## Work order 1
Decide whether each statement agrees with the review of Like a House on Fire, answering yes or no and quoting the deciding words of the review. (a) The narrator of "Laminex and Mirrors" is an 18-year-old cleaning girl in a hospital. (b) In "Tender," the mother has an approaching appointment for a biopsy. (c) The reviewer found the later stories as dazzling as the first five.
## Work order 2
Print the part of the review of Like a House on Fire from "Short stories: Like" up to and including "deceased father relationship.".

## Selected text
%%

Short stories: Like a House on Fire

 

Notes:

Flexionexcellent – great last sentence  – wife-husband relationship.

Ashes –  excellent – great last sentence –  son-mother and recently deceased father relationship.

Laminex and Mirrors wonderful….very funny yet touching.
Narrator is an 18 yr cleaning girl in hospital who establishes a connection  with an old dying man.  The matron keeps a close eye on our young girl when she lingers too long with her new friend: ”matron calls her in a tone of permafrost…she snaps in an  enraged whisper.” The old man is whisked away by the girl for a surprise  hot steaming bath. ” Haven’t felt this way in years…weightless.” The old man also gets at the desired but forbidden cigarette from this young cleaner…he’s elated and says “Your blood is worth bottling.”

Tender – Honest, often-hilarious perspective of family life with the backdrop of an approaching appointment for the mother’s biopsy. She remains the Rock of Gibraltar for her family despite her fears.

Like a House on Fire – Hilarious description of father who is chief child-care provider (…suffering from lower back pain)…while he gets the Christmas decorations from the attic…puts the tree in the bucket with bricks to anchor it. The children are not in the Xmas mood but Dad says: “TV of off until every piece of tinsel is on the tree!” Family life and on Christmas eve and relationship with wife endearing and told in details we all see around the house!Absolutely terrific!! It seems every story gets better and better! Bravo Cate Kennedy,  this was the BEST story!

 

Conclusion:

  1. These are the notes I made about the first five short stories.
  2. It seem every story got increasingly better!
  3. Unfortunately….the rest of the stories failed to dazzle me.
  4. The first 5 stories tasted like a sparking glass of champagne
  5. ….they went straight to my head!
  6. The last 10 stories tasted like sparkling water
  7. … refreshing but without the ‘bubble buzz’.

%%

## Data extract
%%

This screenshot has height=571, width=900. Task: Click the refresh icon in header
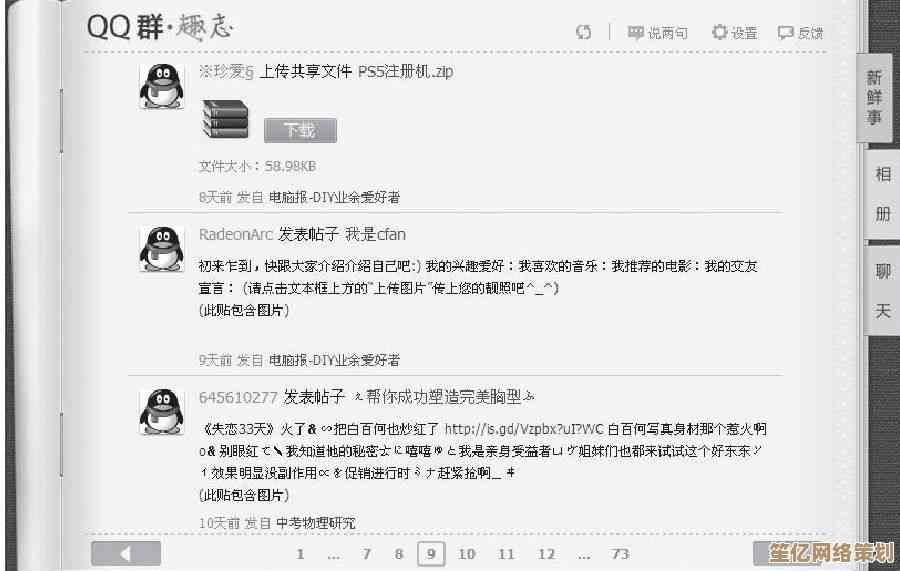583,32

%%

## Result 1
(a) Yes: "Narrator is an 18 yr cleaning girl in hospital"
(b) Yes: "an approaching appointment for the mother’s biopsy"
(c) No: "the rest of the stories failed to dazzle me"

## Result 2
Short stories: Like a House on Fire

 

Notes:

Flexionexcellent – great last sentence  – wife-husband relationship.

Ashes –  excellent – great last sentence –  son-mother and recently deceased father relationship.